I plead ignorance as to how such tools are programed. It just struck me odd that some samples are spot on at 100% and others are way off e.g. less than 1% chance it gives the correct branch. http://www.anthrogenica.com/showthread.php?9839-U152-Predictions-with-Nevgen&p=216895&viewfull=1#post216895

ArmandoR1b
03-08-2017, 06:23 PM
I plead ignorance as to how such tools are programed. It just struck me odd that some samples are spot on at 100% and others are way off e.g. less than 1% chance it gives the correct branch.

I don't find it odd. I find it par for the course.
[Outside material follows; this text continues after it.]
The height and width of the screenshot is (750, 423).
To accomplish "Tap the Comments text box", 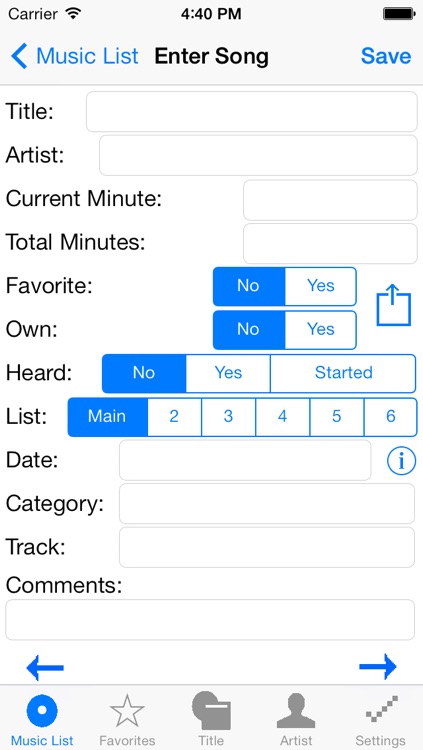I will (x=210, y=619).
There was a time when FTDNA tried applying their own predictor to their own customers and it caused a lot of people to be in different subclades and, at times, even different haplogroups from what their own SNP testing had shown them to be. They had to undo all of the predictions. Before that I would see predictions by other people that I had to argue about since the predictions didn't make sense and I turned out to be right.


http://www.anthrogenica.com/showthread.php?9839-U152-Predictions-with-Nevgen&p=216895&viewfull=1#post216895
I take it you are saying those are from public kits. I don't see any reason that they would not be included unless they are recent results. The bad prediction would be due to a haplotype that is too similar to the predicted subclades. Like rms2 stated "I think we can chalk up some of the mispredictions to the rapid expansion of P312 in the Bronze Age and the sudden proliferation of clades from sires with strikingly similar haplotypes."

MitchellSince1893
03-08-2017, 07:32 PM
I take it you are saying those are from public kits. I don't see any reason that they would not be included unless they are recent results. The bad prediction would be due to a haplotype that is too similar to the predicted subclades. Like rms2 stated "I think we can chalk up some of the mispredictions to the rapid expansion of P312 in the Bronze Age and the sudden proliferation of clades from sires with strikingly similar haplotypes."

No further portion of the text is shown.